Os profissionais de saúde do Hospital Santa Maria Maior, em Barcelos, podem a partir de agora utilizar um sistema inovador de monitorização contínua da glicose (CGM), assegurando assim um melhor controlo da diabetes. Oferecido pela Associação de Diabéticos do Minho à Consulta Externa, em especial à Consulta de Diabetologia Pediátrica, este avançado sistema de quarta geração dá aos médicos uma imagem mais exacta dos níveis de glicose dos pacientes, revelando episódios de hipo e hiperglicemia que podem conduzir a graves  complicações de saúde. 
 
Algumas oscilações glicémicas não são muitas vezes detectadas nos testes tradicionais (HbA1c e medições capilares), mas o novo sistema de controlo inclui um sensor de glicose e  um pequeno gravador de dados que registam automaticamente informações de glicose a cada  cinco minutos.  Segundo Goreti Lobarinhos,  presidente da Associação de Diabéticos do Minho, “através deste  inovador sistema de CGM é possível recolher informações sobre as  oscilações dos níveis de glicose,  sobretudo no período nocturno, e  perceber as suas causas. Graças  a esta informação completa do  doente, podemos adaptar as terapias de tratamento e garantir uma  melhoria da saúde e da qualidade  de vida das pessoas com diabetes”.
 
De acordo com uma avaliação  realizada em dez centros clínicos  em Portugal e Espanha, dos doentes que monitorizaram os seus  níveis de glicose através deste  novo sistema, em 97 por cento a  terapia foi alterada/ajustada com  base nos relatórios do dispositivo  e em 91 por cento dos casos pelo    menos uma hiperglicemia não foi  detectada através dos métodos  tradicionais.

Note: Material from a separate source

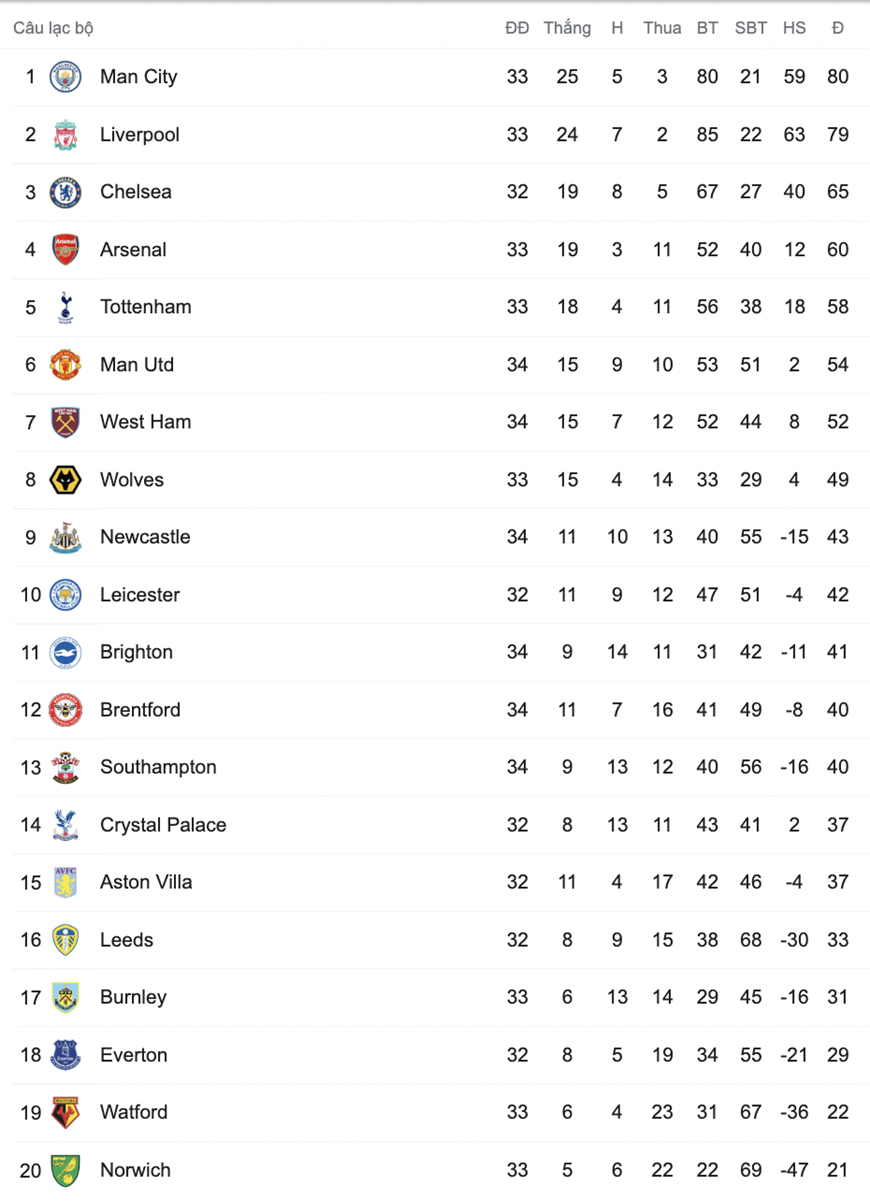Click the Arsenal club crest
Viewport: 870px width, 1201px height.
point(66,250)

Este novo dispositivo de monitorização contínua da glicose,  com o nome iPro(tm)2 Profissional, é comercializado em Portugal  pela Medtronic, empresa líder  mundial em tecnologia médica.


SOBRE A DIABETES:

A diabetes tipo 1 é uma doença crónica provocada pela falta  absoluta de insulina devido à destruição de células do pâncreas que  produzem esta hormona. A maior  parte dos diabéticos tipo 1 são jovens, mas a doença pode também  afectar adultos. De acordo com a  Federação Internacional da Diabetes estima-se que existam 285  milhões de pessoas com diabetes  a nível mundial, 10 por cento dos  quais com diabetes tipo 1.